Given the consequences it entails, and with an emphasis on adhering to the principles of proportionality and restraint in the conduct of criminal proceedings, as well as the principle of ultima ratio, the institution of detention implies that detention should constitute the last resort for securing an accused person for the purposes of criminal proceedings and should be used only in the most unavoidable cases when, in layman’s terms, there is no other option. In this context, the Constitutional Court of the Slovak Republic also ruled in its decision I. ÚS 47/2013, in which it states, quote: “Detention, as an exceptional means of securing the accused for the purposes of criminal proceedings, may be imposed on him only if facts established by law are found that justify the necessity of its use in the interest of the timely and proper investigation of criminal offenses and the just punishment of their perpetrators. “Since this constitutes a temporary restriction of personal liberty, there must be a necessity for imposing detention and holding the accused in it only for a specific legitimate purpose, and only for a specific period of time.” The essence of collusio detention, whose name is derived from the Latin word collusio, which translates to “to obscure” or “to conceal,” is only applicable if there are reasonable grounds to suspect that the accused will influence witnesses or otherwise obstruct the clarification of facts relevant to criminal prosecution, whereby such conduct may include, for example, the forgery of documentary evidence, its alteration, threats of violence, and the like.

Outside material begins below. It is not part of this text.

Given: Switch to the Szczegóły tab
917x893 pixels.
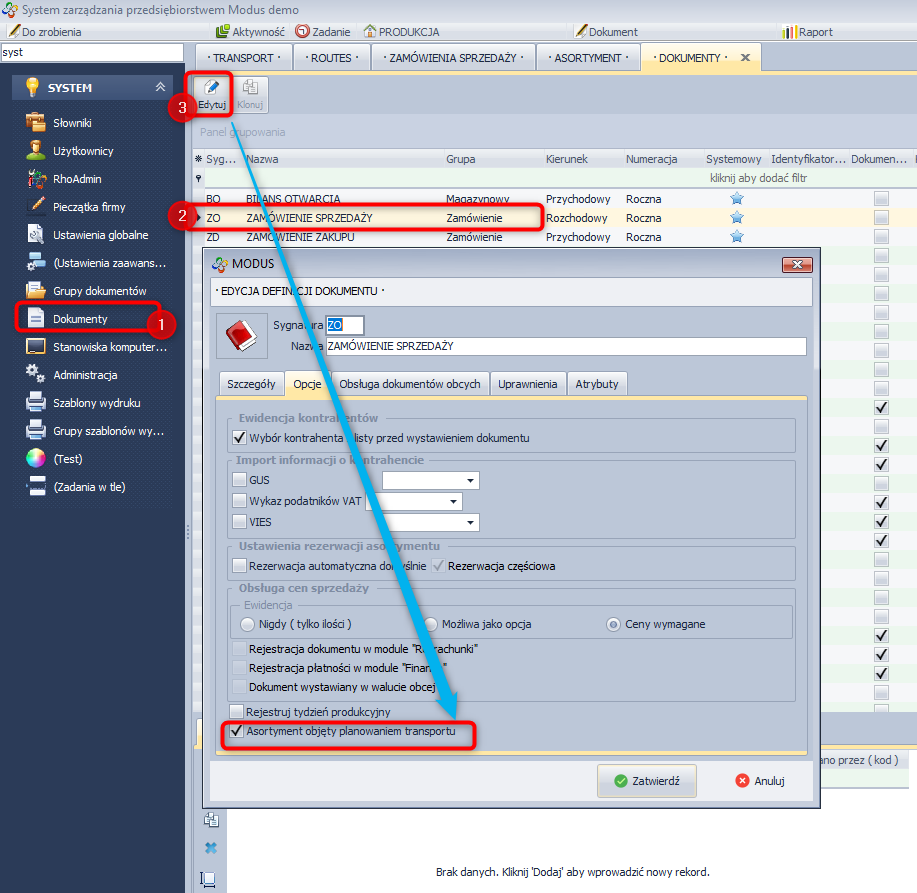Looking at the screenshot, I should pyautogui.click(x=251, y=384).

In recent weeks, the term “pre-trial detention” has been increasingly discussed in society, and particularly among legal professionals, especially given its relatively frequent imposition in high-profile cases.

In connection with the imposition of pretrial detention, legal experts emphasize that detention constitutes the most serious infringement of the right to personal liberty, which should last only as long as necessary and must be duly justified. First and foremost, it is necessary to recognize that detention is not a punishment; furthermore, in accordance with the principle of the presumption of innocence, a person taken into custody must always and under all circumstances be regarded as innocent throughout the entire duration of detention. Pre-trial detention precedes the actual issuance of a court decision, or may last until such a decision is issued; therefore, the principles of proportionality and restraint applicable throughout the entire criminal proceedings must be taken into account. The mere fact of pretrial detention cannot be considered proof of the accused’s guilt; moreover, in the final stage of criminal proceedings, in which the court will decide on the accused’s guilt or innocence, the court may ultimately issue an acquittal. For these reasons, it is essential to always thoroughly assess whether the conditions necessary for a person to be held in pretrial detention are actually met, and whether pretrial detention is truly used as a last resort, while simultaneously maintaining and adhering to all conditions set forth in the Criminal Procedure Code.

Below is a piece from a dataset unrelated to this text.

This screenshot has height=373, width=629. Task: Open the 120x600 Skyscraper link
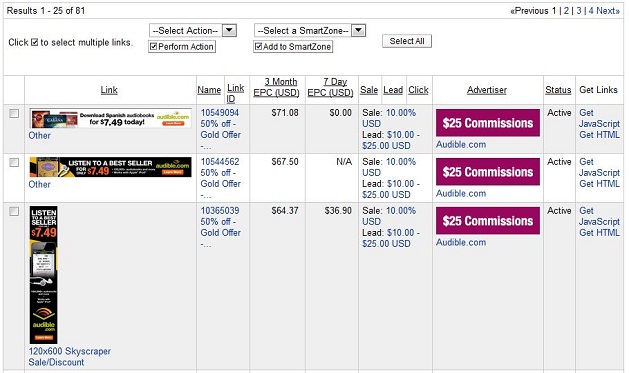(69, 351)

In practice, therefore, experts are increasingly asking whether the current conditions for pretrial detention are sufficiently appropriate and correct, and whether it would be advisable to amend the legal framework to set stricter and more rigorous conditions for the use of pretrial detention, so as to prevent its abuse and imposition in cases where there are reasonable doubts as to whether the conditions for the detention of the accused are actually met.

The current legislation sets the basic period of detention at 7 months, with the maximum period of detention subsequently varying depending on whether the offense is a misdemeanor, a felony, or a particularly serious felony. At the same time, the Criminal Procedure Code does not distinguish the length of detention based on whether it is pre-trial, remand, or preventive detention, which may be problematic given that detention is supposed to last only for the necessary (reasonable) time. In Slovakia, it is not uncommon for pre-trial detention to last as long as 12 months, even though all persons against whom the accused’s alleged misconduct was directed have already been heard during the preliminary proceedings. Courts generally deny defendants’ requests for release from detention on the grounds that these witnesses will continue to testify at the main trial, and thus the risk of their being influenced persists. Such a practice, however, implies so-called mandatory detention, which is an undesirable phenomenon.

In connection with the call for stricter conditions for the use of pretrial detention, one may also mention the ruling of the Constitutional Court of the Czech Republic, Case No. III. ÚS 240/1997, noting that the Czech legal framework regarding pretrial detention regulates the conditions for its use much more strictly than is the case under the Slovak legal system. In the ruling in question, the Constitutional Court of the Czech Republic stated, quote: “the wording of Section 71(1)(b) of the Criminal Procedure Code leads some criminal justice authorities (but also the courts) to interpret that if the accused is in pretrial detention and there is a concern that he or she will influence witnesses or co-defendants, it is not possible (in such a situation) to release the accused from detention before the case is heard in court, and thus not earlier, for example, during the preliminary proceedings. However, in the opinion of the Constitutional Court, such an approach is incorrect. Detention is, in fact, an exceptional measure in any criminal proceeding, and only when the same purpose cannot be achieved by other means. The provision of Section 71(1)(b) of the Criminal Procedure Code cannot be understood as a mechanical instruction for the mandatory duration of pretrial detention into which the accused was taken during the preliminary proceedings, specifically until all witnesses or co-defendants have been heard by the court. Pre-trial detention may thus last only for the necessary period even during the preliminary proceedings. Therefore, the grounds for detention in relation to the testimony of witnesses or co-defendants may cease to exist as early as during the preliminary proceedings.”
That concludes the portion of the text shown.